Infeksi HIV mempunyai implikasi bermakna terhadap status nutrisi odha. Infeksi HIV di
antaranya menyebabkan ketidakmampuan mengabsorpsi zat gizi dan makanan, perubahan
metabolisme, serta berkurangnya asupan makanan akibat gejala-gejala yang terkait HIV.
Sebaliknya, nutrisi yang buruk meningkatkan kerentanan dan derajat berat infeksi oportunistik.
Nutrisi yang buruk juga akan mengurangi efikasi mengobatan dan kepatuhan minum obat, dan
dapat mempercepat progresivitas penyakit.

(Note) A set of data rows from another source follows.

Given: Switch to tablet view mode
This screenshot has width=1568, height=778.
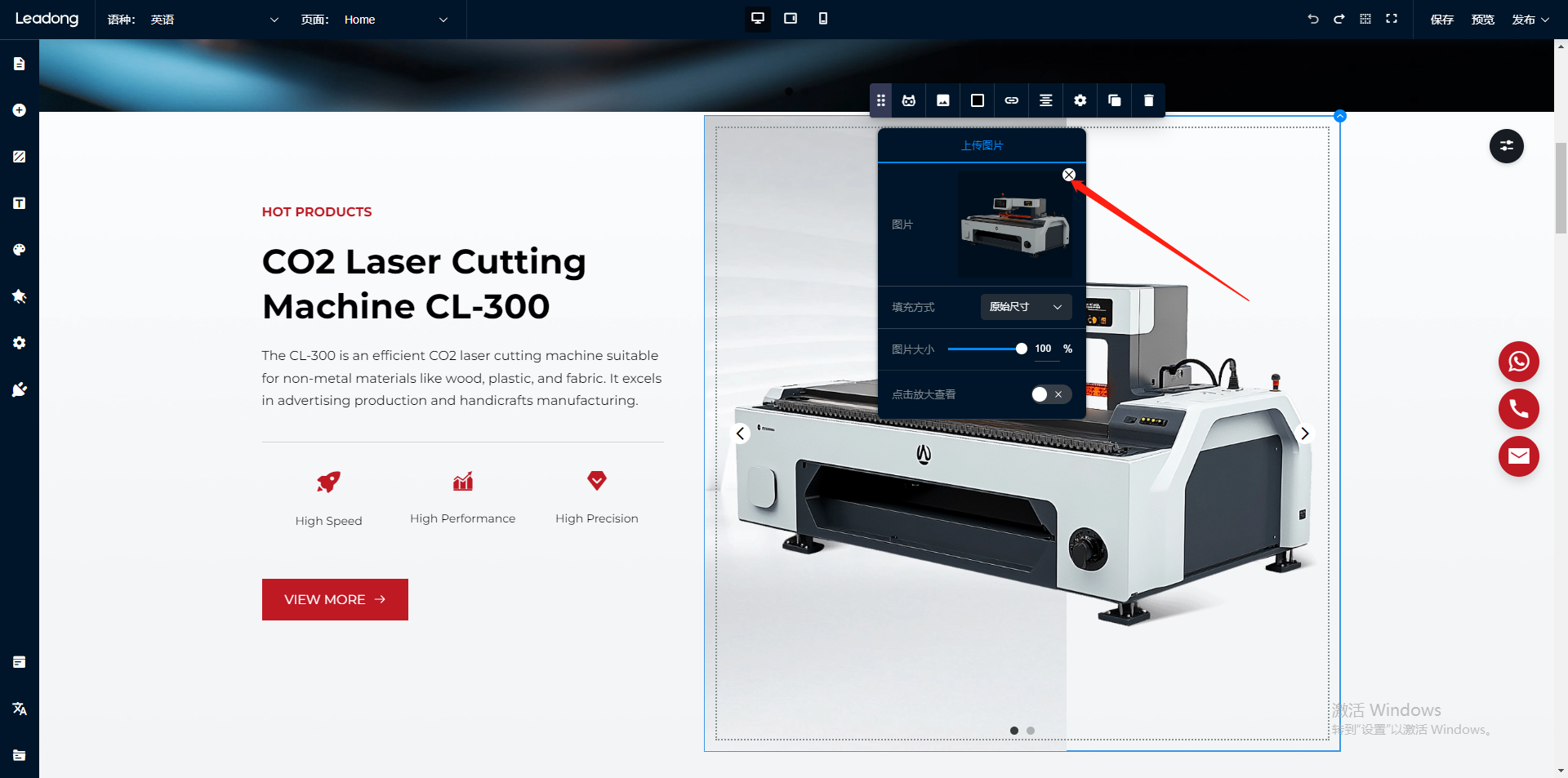Looking at the screenshot, I should 790,19.
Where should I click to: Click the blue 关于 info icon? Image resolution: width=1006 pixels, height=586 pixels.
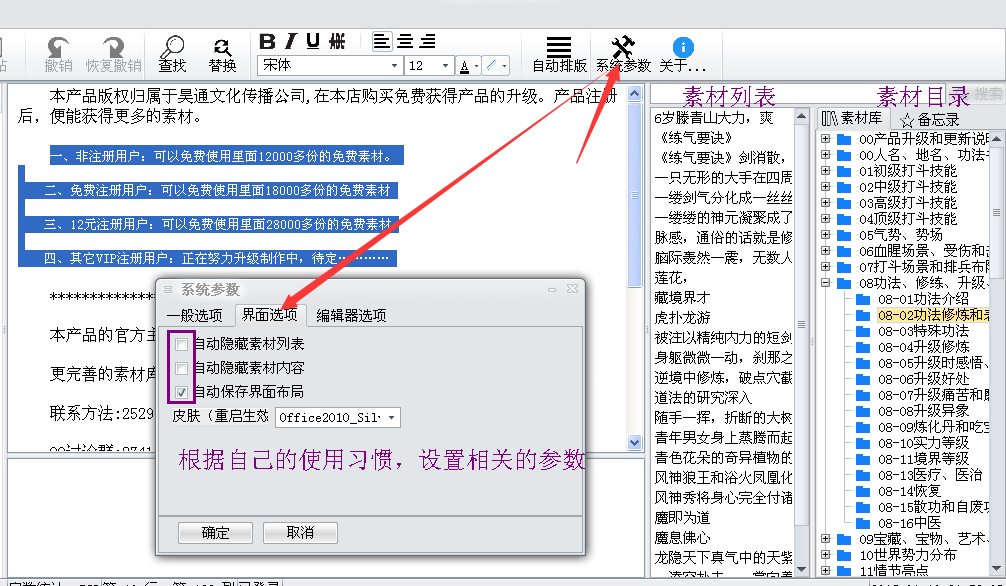click(683, 44)
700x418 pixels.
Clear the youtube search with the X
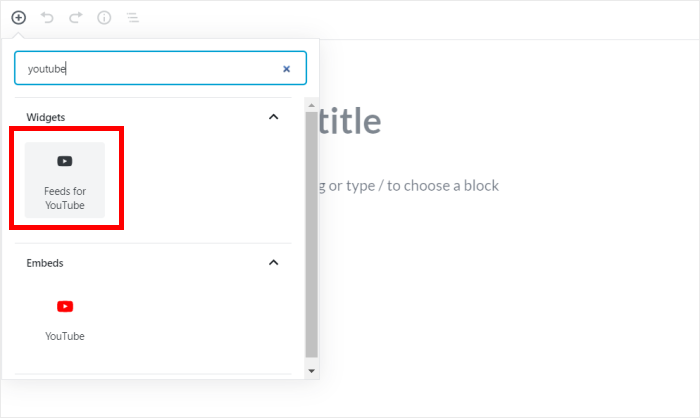coord(287,69)
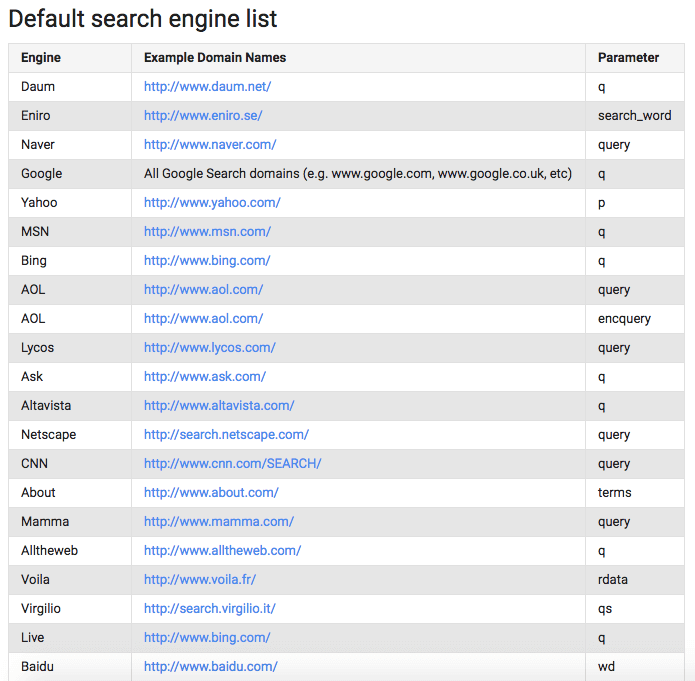
Task: Open the daum.net link
Action: (207, 86)
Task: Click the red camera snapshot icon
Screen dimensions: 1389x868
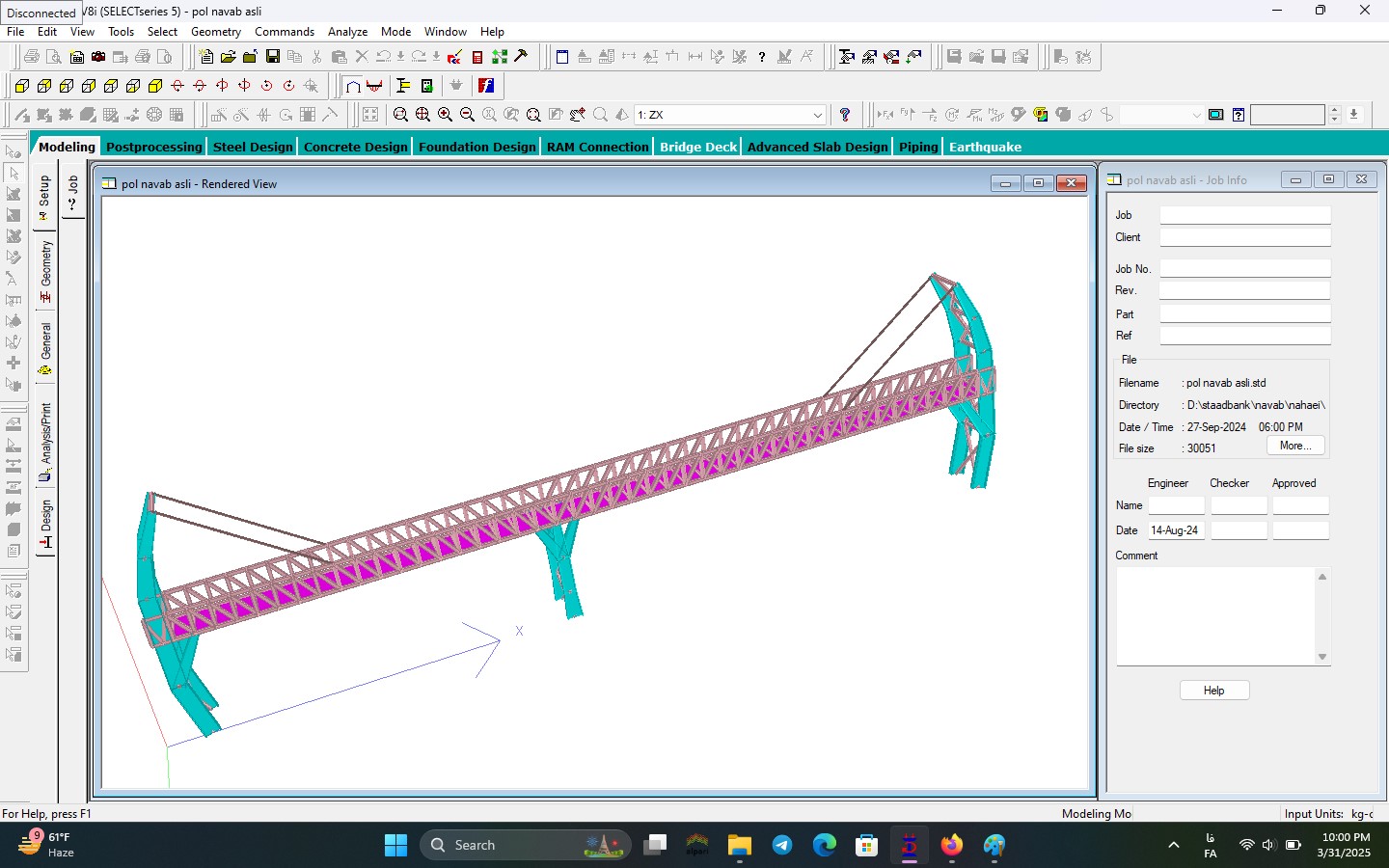Action: [98, 57]
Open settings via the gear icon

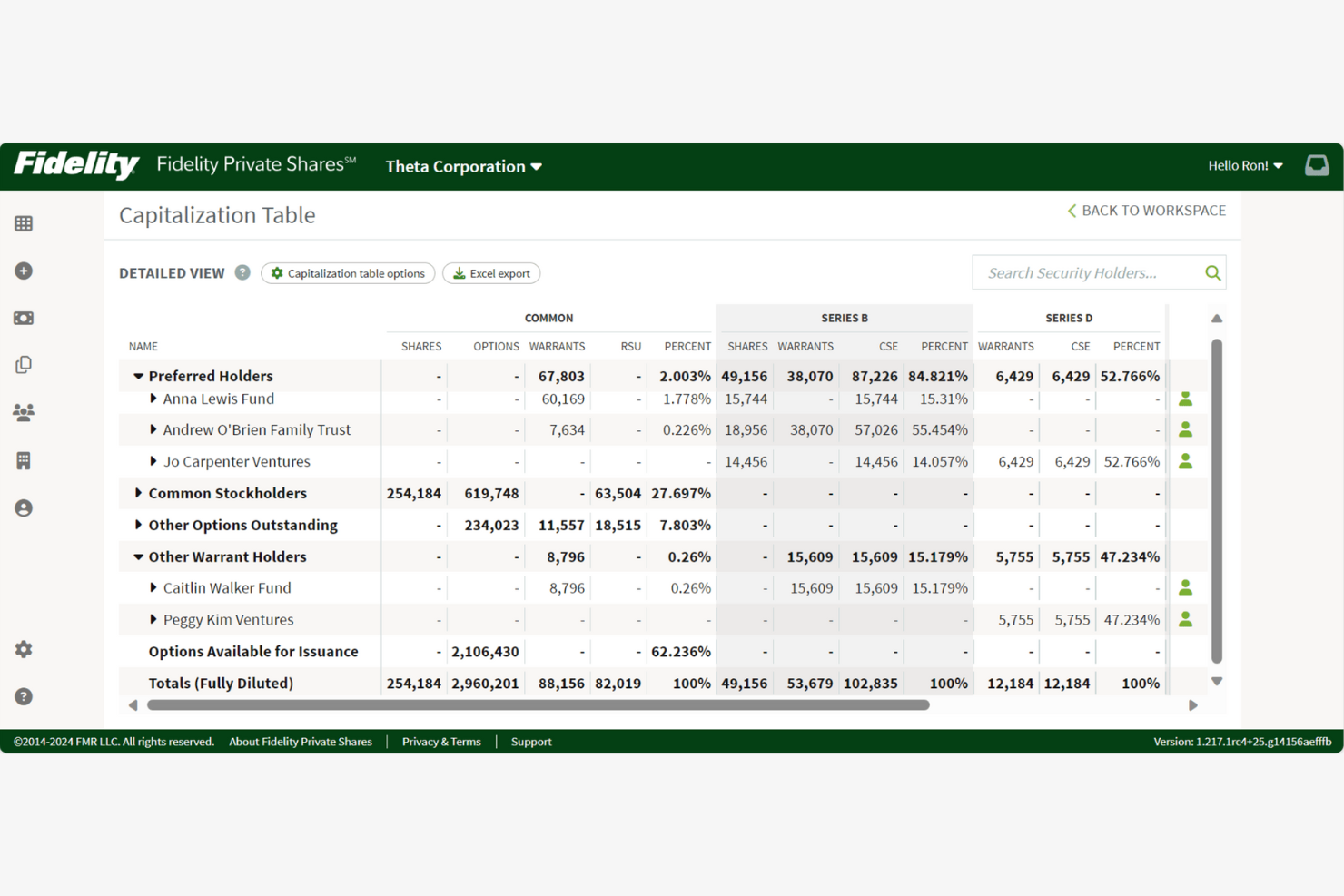pyautogui.click(x=23, y=649)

Selain masalah nutrisi klasik, sejak diberikannya terapi antiretroviral (highly active antiretroviral
therapy, HAART) pada odha, mulai timbul masalah-masalah nutrisi baru, yang akan dibahas
kemudian. Keberhasilan terapi antiretroviral terbukti menurunkan morbiditas dan mortalitas pada
odha. Namun, seperti mata uang, pengobatan juga selalu mempunyai dua sisi. Masalah-masalah
dalam bidang gizi adalah mulai munculnya lipodistrofi (pengumpulan lemak di tempat yang tidak
wajar), hiperlipidemia, resistensi insulin, serta obesitas. Sebuah studi kohort pada lebih dari 600
odha melaporkan bahwa 5% odha laki-laki dan 20% odha perempuan mengalami obesitas.

Walaupun terapi antiretroviral telah memperlihatkan hasil yang sangat baik dalam menurunkan
angka infeksi oportunistik sehingga memperpanjang masa tanpa gejala dan memperbaiki kualitas
hidup odha, wasting syndrome tetap menjadi masalah dalam penatalaksanaan HIV/AIDS.

Defisiensi Nutrisi
Masalah nutrisi pada odha dapat disebabkan oleh beberapa mekanisme yang bekerja sendiri-
sendiri atau saling mempengaruhi. Pada dasarnya, masalah nutrisi tersebut disebabkan oleh
ketidakseimbangan antara asupan yang akan diubah menjadi energi, serta kebutuhan energi untuk
metabolisme tubuh. Faktor penyebab timbulnya kondisi gizi yang buruk pada odha adalah: 1)
penurunan asupan makanan, 2) malabsorbsi gastrointestinal, 3) peningkatan jumlah kebutuhan
asupan makanan atau katabolisme jaringan akibat berbagai infeksi oportunistik yang biasa
dialami odha, seperti TB, radang paru atau pnemonia, toksoplasma otal, sariawan karena infeksi
jamur, dan sebagainya.
Keempat, adalah masalah kemiskinan yang dialami oleh sebagian besar odha, dan masalah
penyalahgunaan obat. Untuk diingat, pencegahan malnutrisi dilakukan dengan cara memberikan
diet tinggi kalori dan tinggi protein. Tapi pada kenyataannya protein dan serat—yang berasal dari
sayuran dan buah-buahan—jarang terpenuhi dalam menu harian pasien HIV. Umumnya mereka
masih mengutamakan konsumsi karbohidrat yang memang lebih cepat menimbulkan rasa
kenyang dan kenyamanan sesaat.

Konsumsi nutrien yang tidak adekuat adalah salah satu faktor yang dapat menyebabkan kondisi
gizi yang buruk. Beberapa faktor dapat menyebabkan asupan makanan yang abnormal. Misalnya,
inflamasi dan ulkus pada saluran pencernaan bagian atas (dari mulut hingga esofagus) dapat
menyebabkan anoreksia akibat timbulnya rasa nyeri saat menelan atau nyeri perut saat makan.
Sebuah studi melaporkan bahwa sekitar 70% dari saluran pencernaan bagian atas yang diperiksa
dengan endoskopi menunjukkan gambaran histologi yang abnormal.[i] Lesi ini dapat disebabkan
karena iritasi oleh asam lambung atau infeksi, misalnya oleh jamur kandida, virus sitomegalo,
atau virus herpes simpleks. Ulserasi di mukosa mulut akibat virus atau idiopatik juga sering
terjadi sehingga menyebabkan nyeri sewaktu makan.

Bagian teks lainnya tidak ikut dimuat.